Go to any of Tucson’s recycling collection centers, and you may encounter this or that mess.

Bins may be overstuffed with cardboard. Glass piling up in its containers. A chair or table moldering away in the parking lot. Or, most likely, bags of all kinds mixing with the mandated orange bags for plastic recycling.

Tucsonans seem to love the idea of recycling. In fact, they love recycling so much they seem to be ignoring a better option β€” not buying disposables in the first place.

The city has accommodated this love by starting one, then another and another program for recycling plastics. The problems keep coming, though.

Jennifer De Metrovich drops off recycling in orange bags at the perpetually busy midtown recycling center, across the street from the Ward 6 office at 3202 E. First Street. She said while it is not necessarily convenient, using the recycling center is "better than going to the landfill."

First, then-Council Member Steve Kozachik started a pilot project for collecting hard-to-recycle plastics at his Ward 6 council office. These are plastics like bags and hangers that you can’t put in your blue container. That pilot project turned into a citywide program of collecting this same category of plastics and providing them to a company called ByFusion for making construction blocks.

That turned into an agreement with the city to build a plant for ByFusion at the Los Reales landfill. But the subsequent supply of plastics was so vast that ByFusion couldn’t handle the tonnage Tucsonans were bringing.

That’s what led the city to enter into another corporate partnership last year β€” joining the Hefty ReNew program. This is the program sponsored by Reynolds Consumer Products (Hefty’s corporate parent) and Dow Chemical Corp., that requires people to buy the orange bags for plastic waste and use only them for in the city’s orange bins. They then take the plastics that ByFusion can’t use for remanufacture into other products.

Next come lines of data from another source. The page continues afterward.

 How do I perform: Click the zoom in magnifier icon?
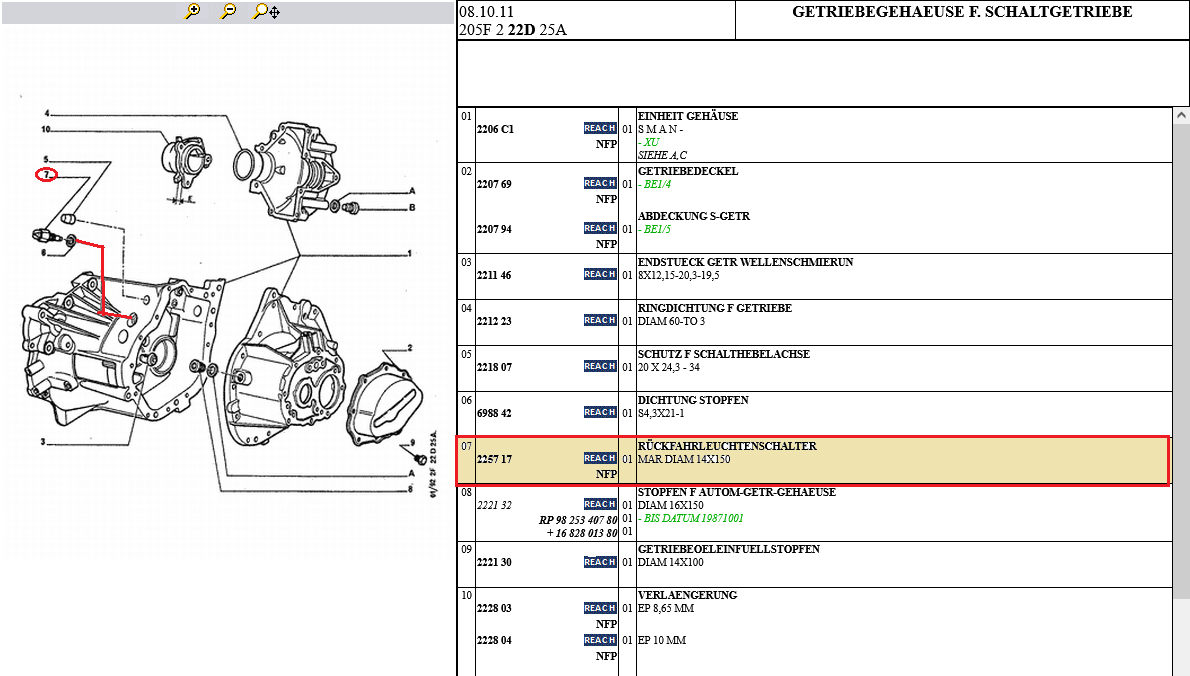click(193, 12)
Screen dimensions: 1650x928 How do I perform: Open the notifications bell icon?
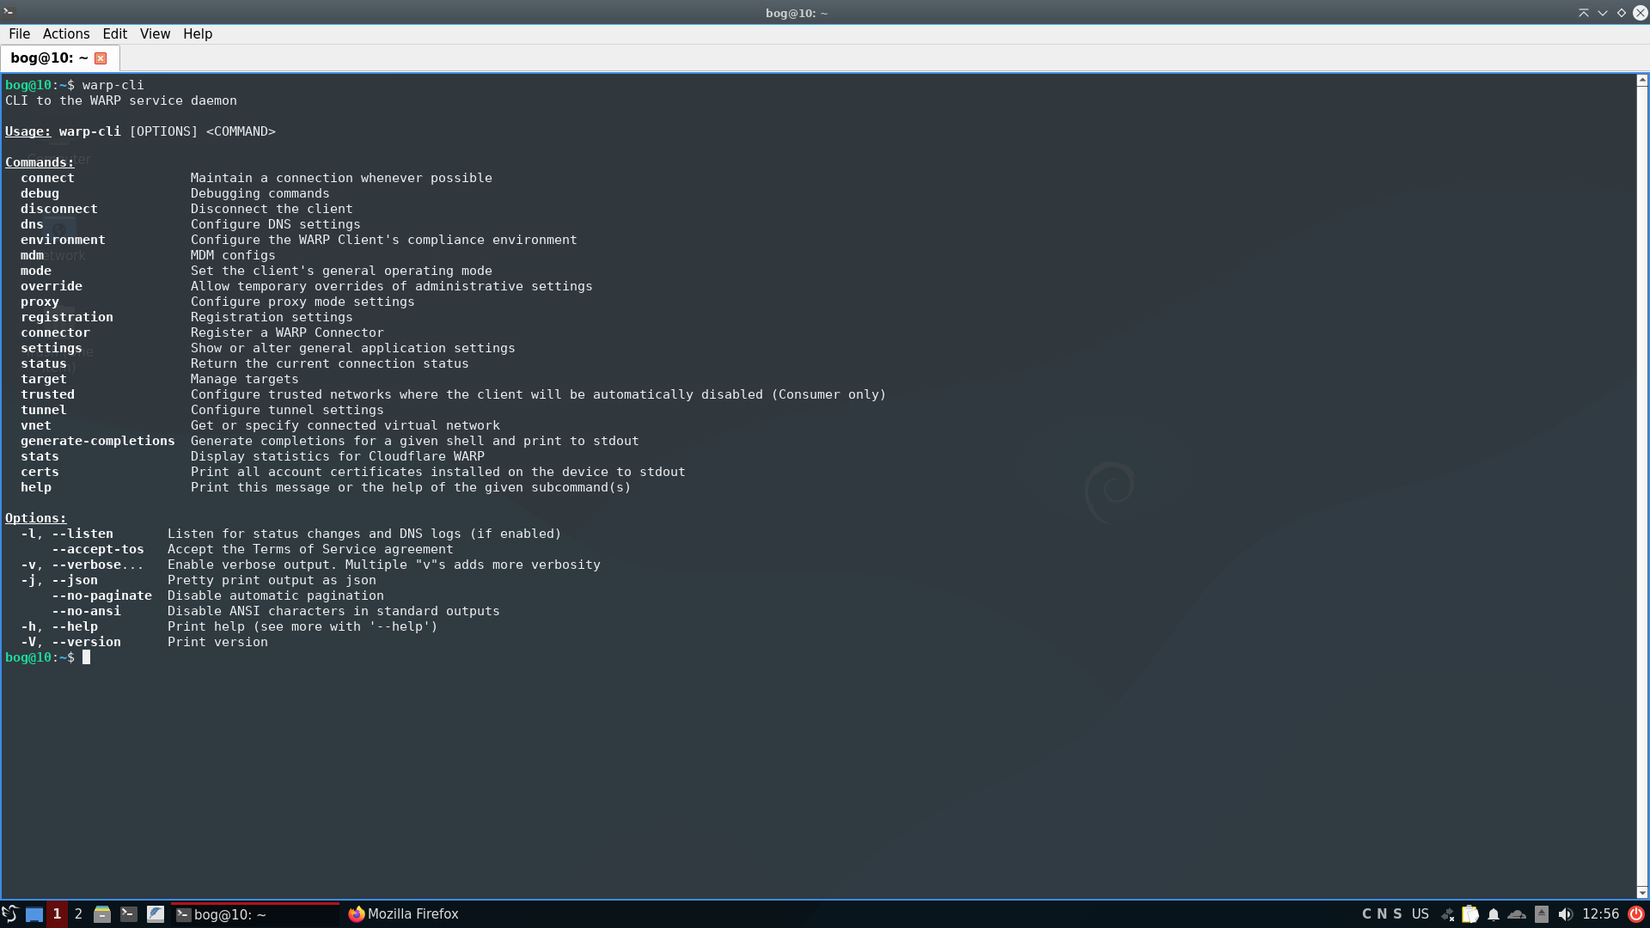click(1493, 914)
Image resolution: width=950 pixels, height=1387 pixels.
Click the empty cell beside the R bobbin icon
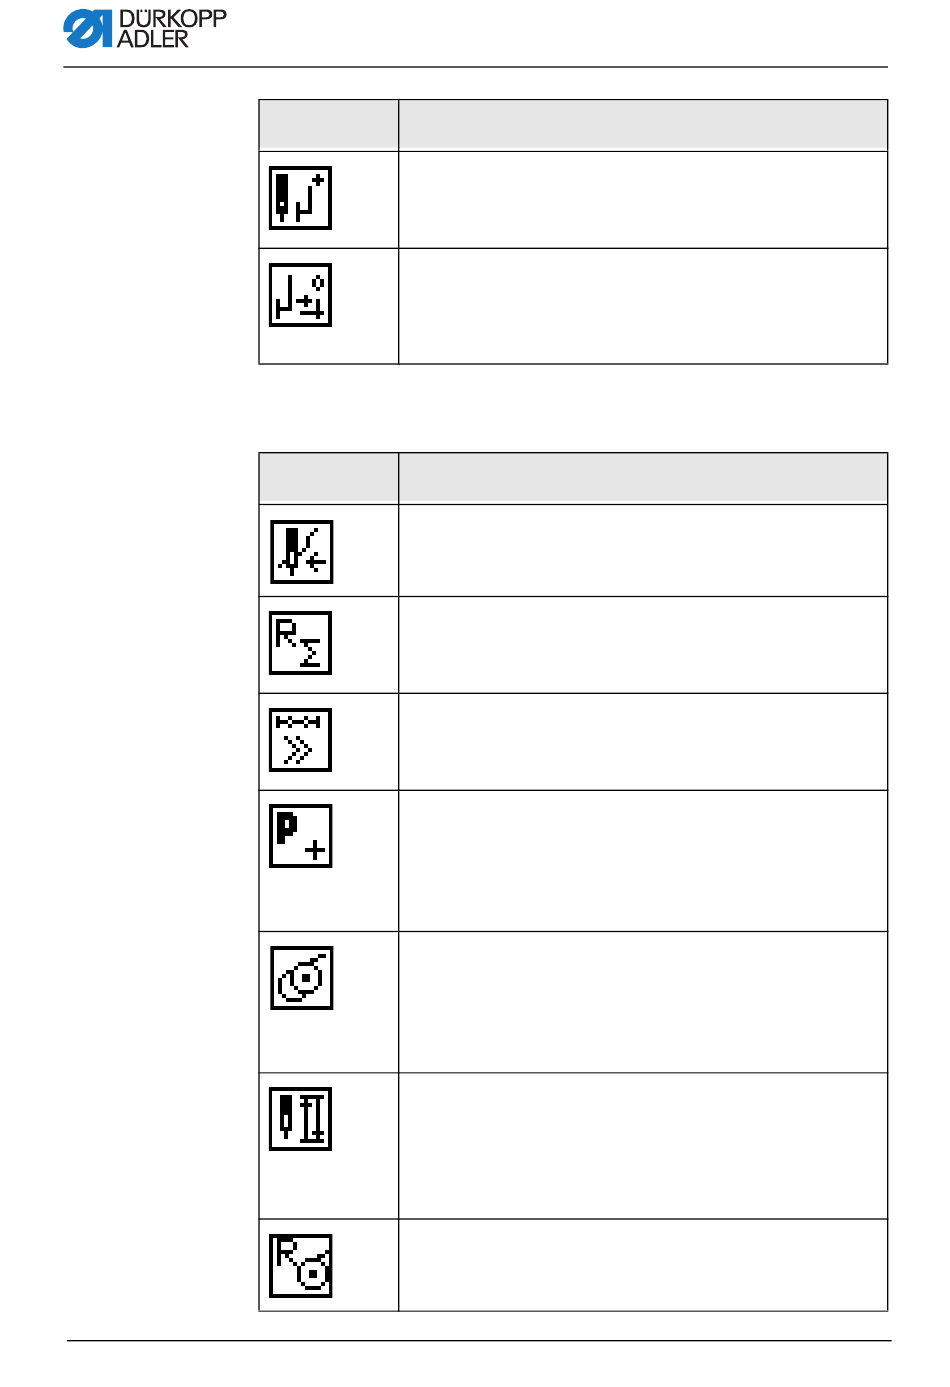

Our excessive exuberance over getting rid of stuff has led to the recent closure of one recycling center. The one at the Ward 4 office, 8123 E. Poinciana Drive, closed at the beginning of the year because too many people were using it as a dump for their debris.

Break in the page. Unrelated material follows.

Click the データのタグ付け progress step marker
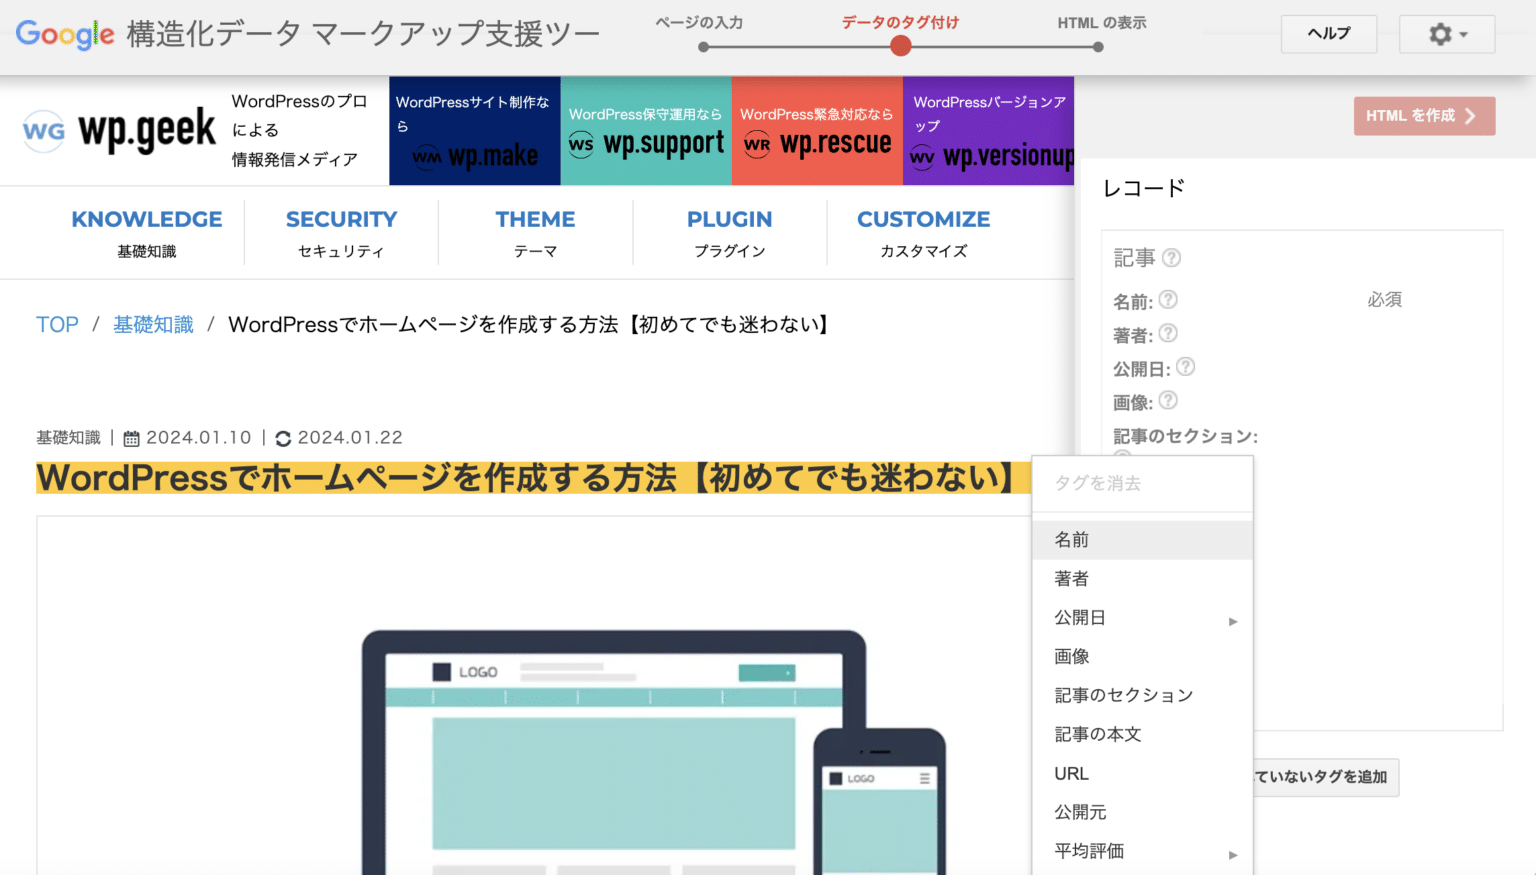Image resolution: width=1536 pixels, height=875 pixels. [899, 46]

Tucsonans seem to love the idea of recycling. In fact, they love recycling so much they seem to be ignoring a better option β€” not buying disposables in the first place.

A similar fate could await the perpetually busy midtown recycling center, across the street from the Ward 6 office at 3202 E. First Street. Dumping has occurred there, and the cardboard containers are frequently overflowing. Also the orange bins for recycling plastic were perhaps half-full of non-compliant bags when I visited on Thursday. Everything not in an orange Hefty ReNew bag will likely be thrown out.

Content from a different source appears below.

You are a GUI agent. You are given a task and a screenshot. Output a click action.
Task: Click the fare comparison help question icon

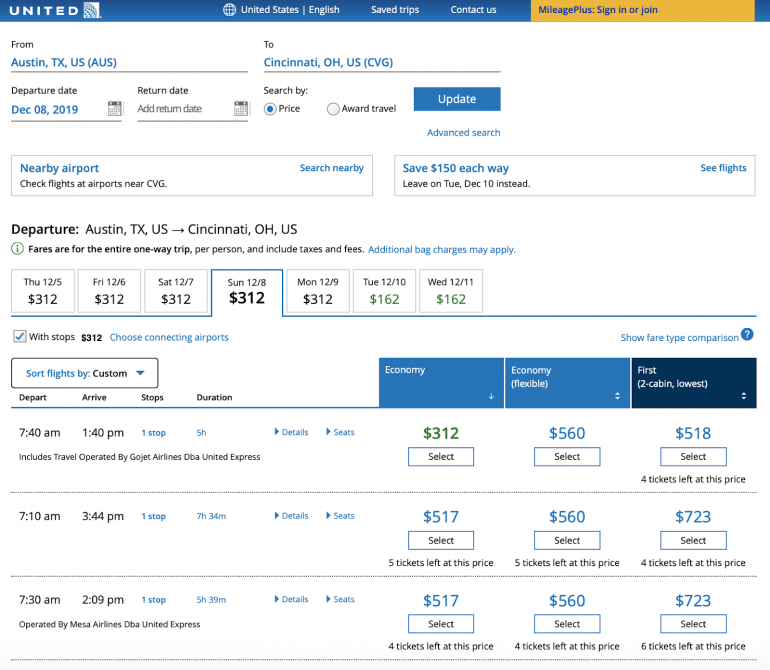pos(747,335)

Jennifer De Metrovich, who was dropping off recycling in orange bags when I was there, told me the transition to store-bought special bags wasn’t great.

β€œIt’s been a pain in the ass, but it’s better than going to the landfill,” she said.

Council Member Karin Uhlich, who replaced Kozachik after he resigned in March, told me the biggest problem at the Ward 6 site has been people not breaking down their boxes, which leads to the cardboard bins overflowing. Then people leave cardboard on the ground outside the bins.

β€œWe don’t want to close it down. We just really need people’s help,” she said.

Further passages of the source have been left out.